First, I do not know how to help a group that does not want my help. In a
situation like this, my first job is to get the client to ask for my help.
Until a group has asked for my help, any attempt I make to help will
likely do more harm than good.
Second, the group seems to resent the outcome of the decision (to hire the
new manager), as well as how the decision was made (unilaterally), and by
whom (the director). Perhaps the group sees you as an agent of the agency
director and new manager, and that association taints the group's view of
you, and attracts some of the group's resentment.
Third, your assignment was to help the director and the new manager. If
the atmosphere is as bad as you say it is, helping the manager and
director is probably not high on the group's priorities. Especially if
the decision to hire you was made unilaterally, without the group's input:
a decision like the one that set up the problem in the first place!

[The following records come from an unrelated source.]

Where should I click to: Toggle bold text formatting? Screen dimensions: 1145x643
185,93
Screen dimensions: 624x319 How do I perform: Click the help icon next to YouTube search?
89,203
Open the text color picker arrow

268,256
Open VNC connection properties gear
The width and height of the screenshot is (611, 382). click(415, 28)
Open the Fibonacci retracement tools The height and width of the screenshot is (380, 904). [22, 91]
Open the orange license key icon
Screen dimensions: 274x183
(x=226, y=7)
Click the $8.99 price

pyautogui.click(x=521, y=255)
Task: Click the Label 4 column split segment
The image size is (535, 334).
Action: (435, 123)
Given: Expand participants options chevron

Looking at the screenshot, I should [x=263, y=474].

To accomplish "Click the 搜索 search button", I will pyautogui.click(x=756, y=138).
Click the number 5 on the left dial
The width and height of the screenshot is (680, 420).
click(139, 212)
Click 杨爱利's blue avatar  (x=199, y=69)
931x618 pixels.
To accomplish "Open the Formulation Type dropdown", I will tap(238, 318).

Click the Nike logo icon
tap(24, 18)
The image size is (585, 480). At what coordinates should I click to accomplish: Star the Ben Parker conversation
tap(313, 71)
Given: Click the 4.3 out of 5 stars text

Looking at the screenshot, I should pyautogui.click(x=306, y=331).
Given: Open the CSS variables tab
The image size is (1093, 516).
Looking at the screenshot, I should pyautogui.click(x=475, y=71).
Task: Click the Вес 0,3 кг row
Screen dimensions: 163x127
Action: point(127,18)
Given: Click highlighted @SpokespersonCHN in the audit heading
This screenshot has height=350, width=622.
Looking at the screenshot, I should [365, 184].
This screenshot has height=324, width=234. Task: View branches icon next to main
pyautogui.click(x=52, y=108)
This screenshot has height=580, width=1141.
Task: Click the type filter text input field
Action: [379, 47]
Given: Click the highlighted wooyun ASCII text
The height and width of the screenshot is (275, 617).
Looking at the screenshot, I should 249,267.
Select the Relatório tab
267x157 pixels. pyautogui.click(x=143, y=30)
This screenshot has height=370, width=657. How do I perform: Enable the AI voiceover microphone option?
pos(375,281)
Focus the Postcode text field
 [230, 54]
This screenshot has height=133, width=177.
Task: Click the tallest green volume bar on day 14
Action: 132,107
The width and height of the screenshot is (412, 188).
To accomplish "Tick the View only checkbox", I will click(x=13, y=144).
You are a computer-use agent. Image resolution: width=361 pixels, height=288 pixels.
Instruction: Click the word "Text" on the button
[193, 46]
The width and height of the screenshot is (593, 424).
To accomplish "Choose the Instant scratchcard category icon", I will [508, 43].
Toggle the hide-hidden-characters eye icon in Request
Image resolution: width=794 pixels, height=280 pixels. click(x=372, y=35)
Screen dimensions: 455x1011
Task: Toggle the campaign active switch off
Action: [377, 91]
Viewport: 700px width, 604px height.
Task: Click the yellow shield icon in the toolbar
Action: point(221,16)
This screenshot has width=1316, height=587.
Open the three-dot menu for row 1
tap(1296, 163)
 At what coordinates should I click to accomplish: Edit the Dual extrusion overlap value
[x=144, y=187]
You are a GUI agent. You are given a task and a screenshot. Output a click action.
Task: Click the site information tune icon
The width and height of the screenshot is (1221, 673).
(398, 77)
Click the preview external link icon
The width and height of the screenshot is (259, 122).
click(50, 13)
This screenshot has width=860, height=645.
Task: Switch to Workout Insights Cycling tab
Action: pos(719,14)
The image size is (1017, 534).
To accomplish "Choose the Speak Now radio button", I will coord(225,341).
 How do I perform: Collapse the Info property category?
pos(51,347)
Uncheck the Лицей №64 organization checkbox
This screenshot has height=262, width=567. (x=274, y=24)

One theme underlies all of my suspicions: right now, the group feels
unsafe with you. If that's true, you may be able to make progress if you
can make yourself and the situation safer for the group.
One possibility is to offer to consult with the group in confidence, to
help them work on the issue as they see it. Anything that happens will
stay between you and the group.
Another possibility is to bring out information anonymously, so that no
idea can be traced to its source.
As you suggest, working with group members one on one may help, especially
if they do not feel completely safe with each other in this sensitive
situation.
Perhaps other LOers can offer ideas on how to increase safety.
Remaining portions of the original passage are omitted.